I have gigabytes of text (blog posts) I am using for creating a statistical
language model (SLM) for an embedded LVCSR -- speech recognition on a cell
phone for writing email messages or sms.
I would like to tag the words in this text with identifiers to distinguish
meanings of words and hopefully result in a lower perplexity score for the SLM.
As a first experiment I called discriminate.pl on a 1gig portion of this text
(converted to the senseval headless format) so I could start matching
documentation with reality. This text seems like it's going to require more
resources to process than I'd like to devote.

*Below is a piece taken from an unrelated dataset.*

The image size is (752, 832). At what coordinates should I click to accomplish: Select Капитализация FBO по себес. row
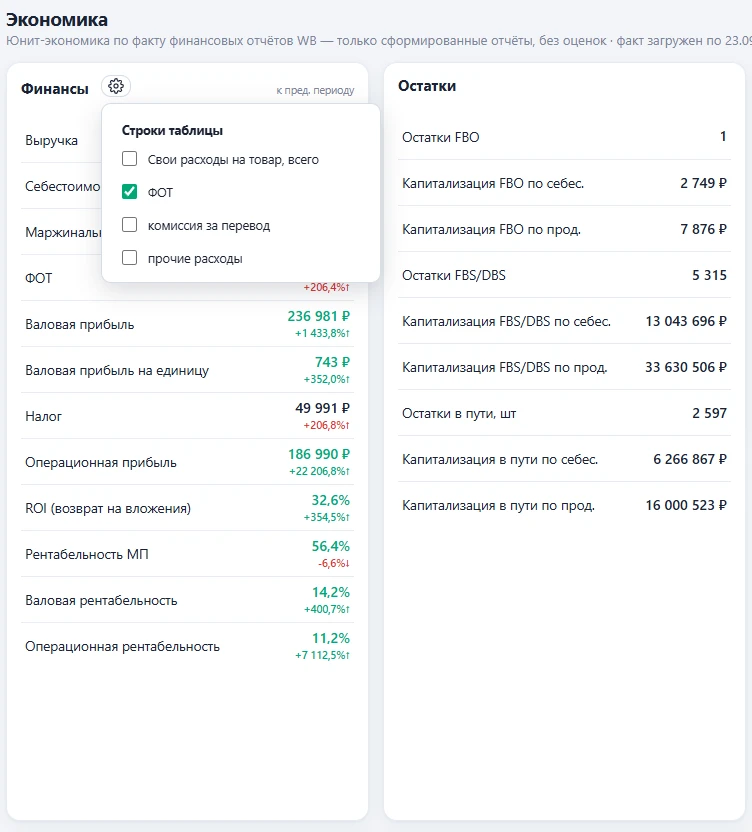click(564, 183)
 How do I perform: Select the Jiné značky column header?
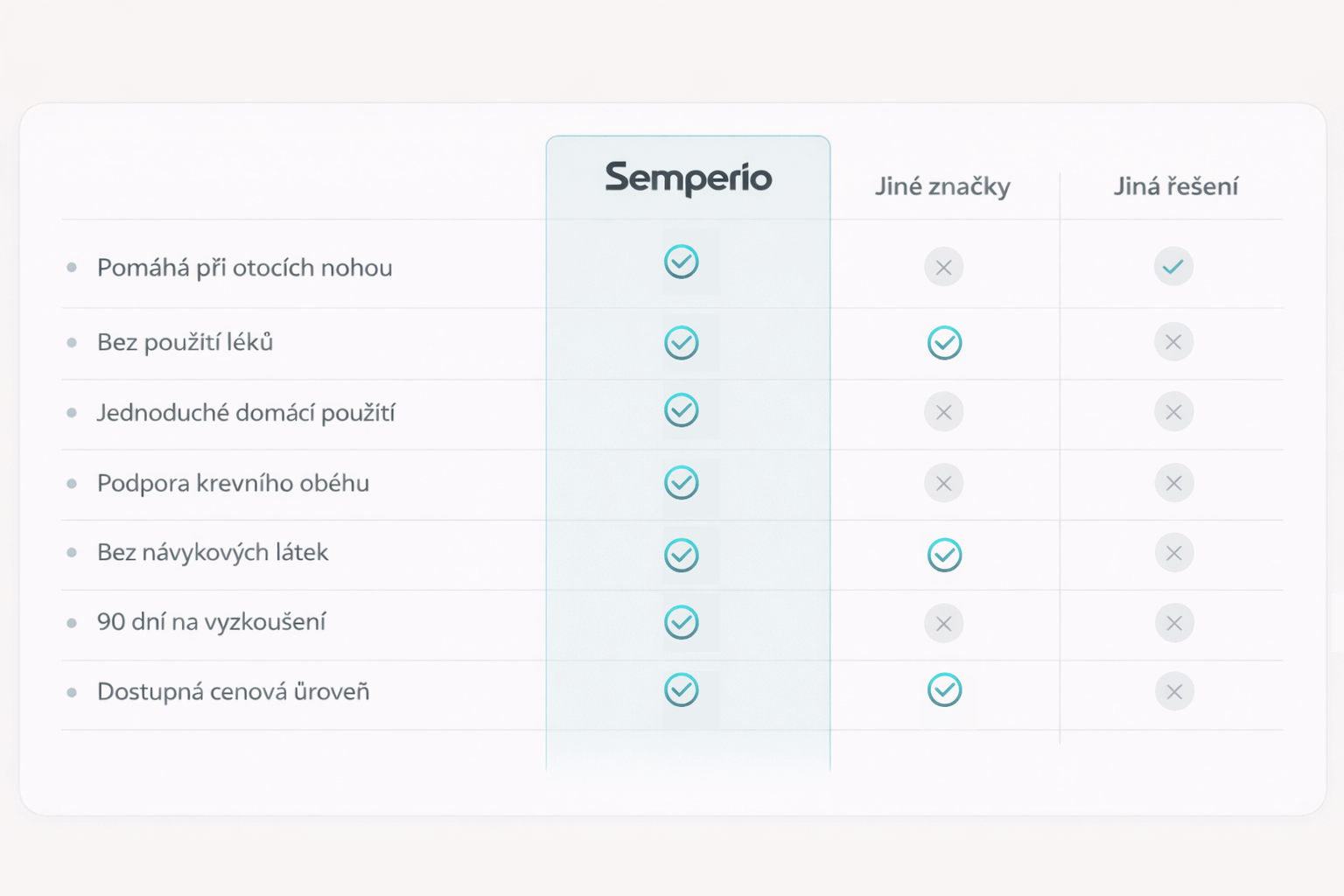coord(942,186)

Can someone suggest how I should go about tagging words in a large corpus? I'm
working my way through the documentation, but that is going slowly.
Note that I'm willing to share the data (I got it from the web in the first
place), but I don't have bandwidth for allowing everyone to download it. I
archived it as directories for each blogger (from the US), each blog post as a
file. I'm not sure of the actual amount of English text, but the fraction I use
for experiments is 1gig and I used around 1/5 of the data.
_________________________________________________________________
Send e-mail anywhere. No map, no compass.
http://windowslive.com/Explore/hotmail?ocid=TXT_TAGLM_WL_hotmail_acq_anywhere_122008
------------------------------------------------------------------------------
SF.Net email is Sponsored by MIX09, March 18-20, 2009 in Las Vegas, Nevada.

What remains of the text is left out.